### TASK OBJECTIVE
Repeat every entry word for word; omit all pictures.

Dataset items
┏━━
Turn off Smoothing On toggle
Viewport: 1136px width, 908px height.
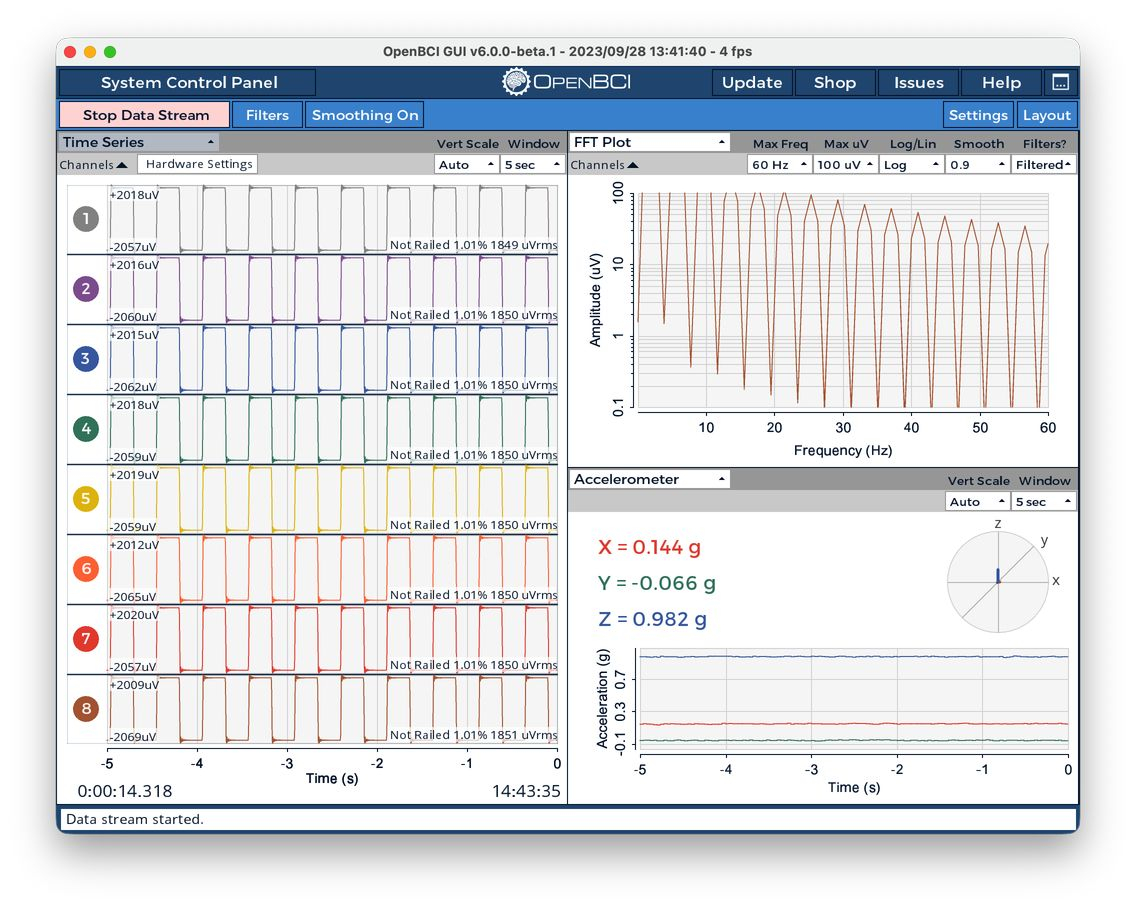coord(364,115)
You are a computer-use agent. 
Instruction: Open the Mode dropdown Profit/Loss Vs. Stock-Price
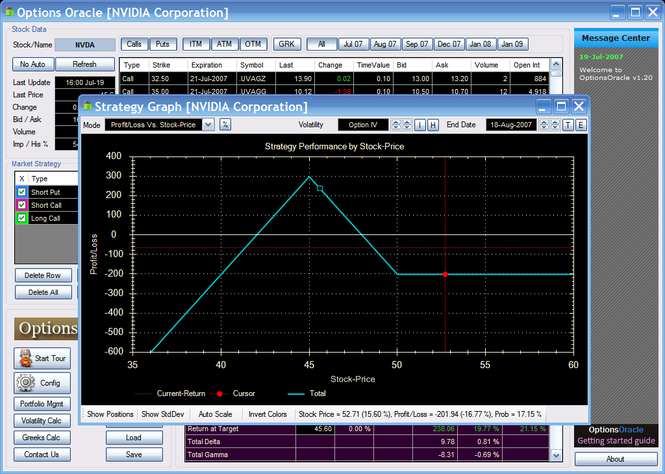[x=162, y=125]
┗━━
### SOLUTION FOR THIS TASK
Turn off Smoothing On toggle
Viewport: 1136px width, 908px height.
coord(364,115)
You are a computer-use agent. 
Instruction: Open the Mode dropdown Profit/Loss Vs. Stock-Price
[x=162, y=125]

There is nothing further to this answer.